- **Task directions**
Pictures in the records below are skipped; the rest is copied exactly.

- **Material supplied**
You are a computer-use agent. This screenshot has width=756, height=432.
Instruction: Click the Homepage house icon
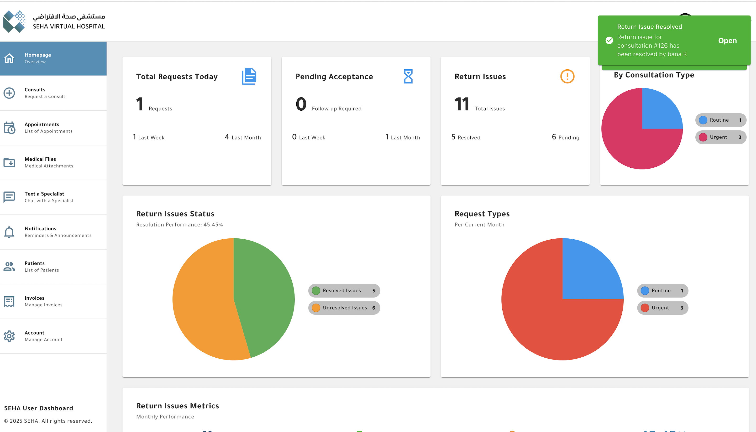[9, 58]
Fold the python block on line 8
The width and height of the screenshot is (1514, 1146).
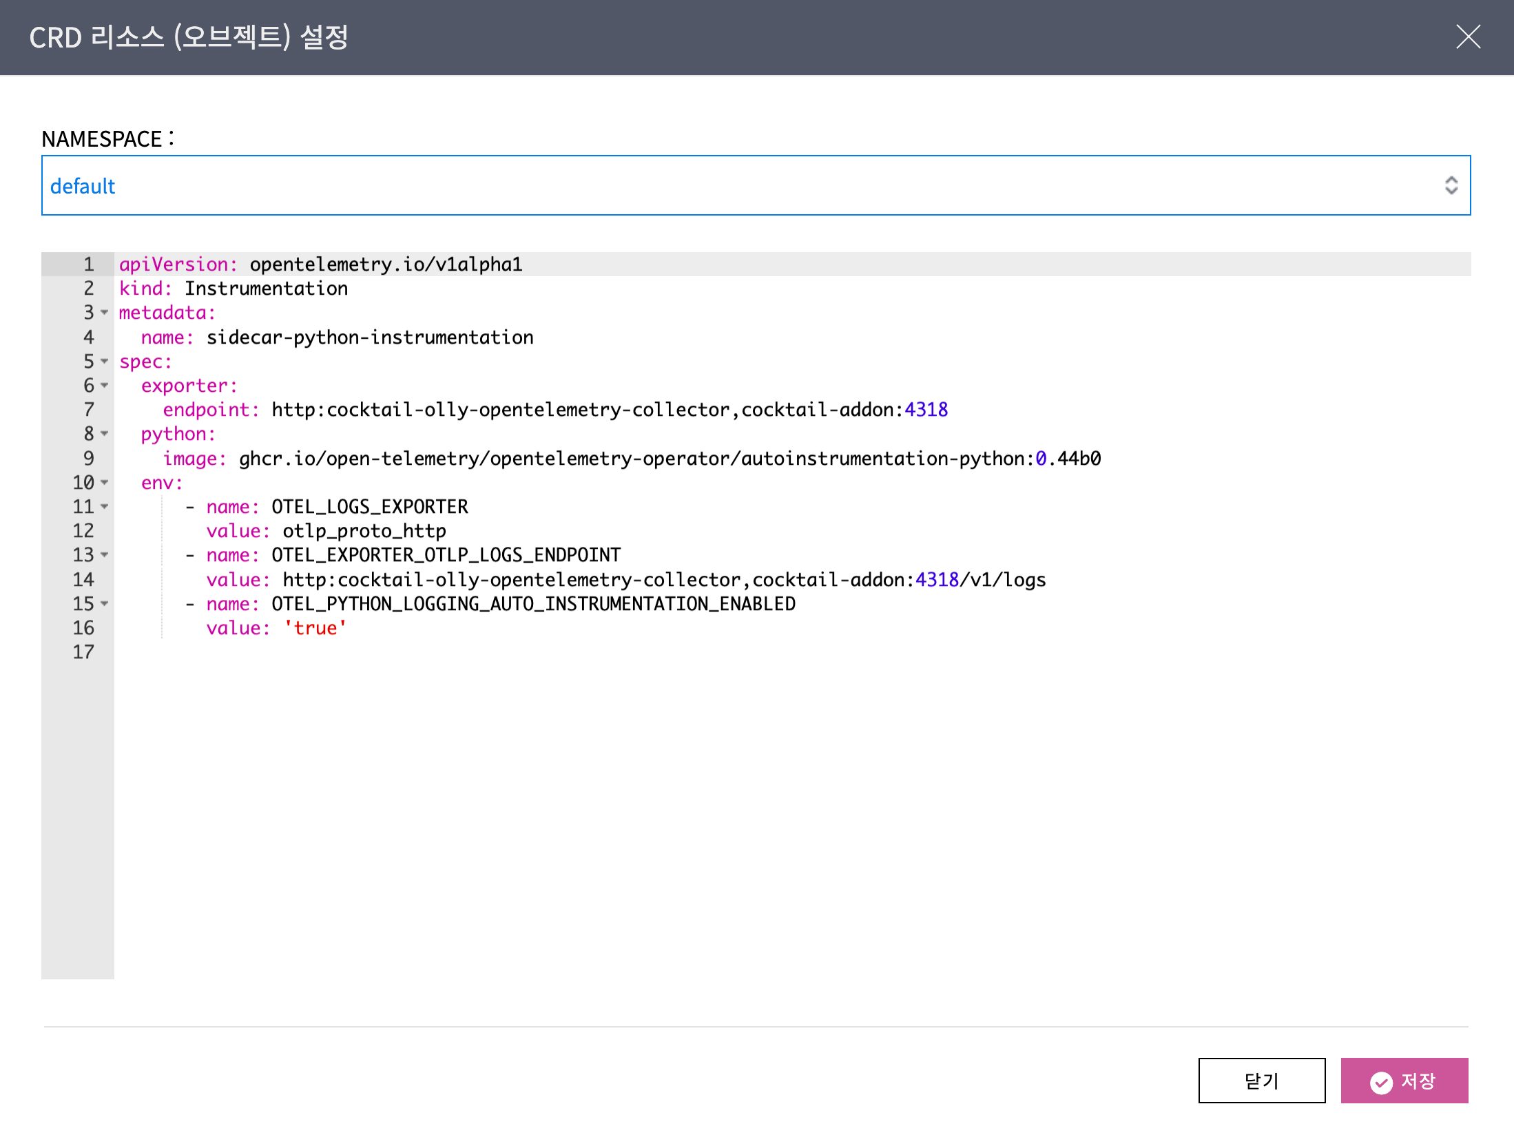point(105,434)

- **Answer to the problem**
You are a computer-use agent. This screenshot has width=756, height=432.
Instruction: Click the Homepage house icon
[9, 58]
Fold the python block on line 8
The width and height of the screenshot is (1514, 1146).
point(105,434)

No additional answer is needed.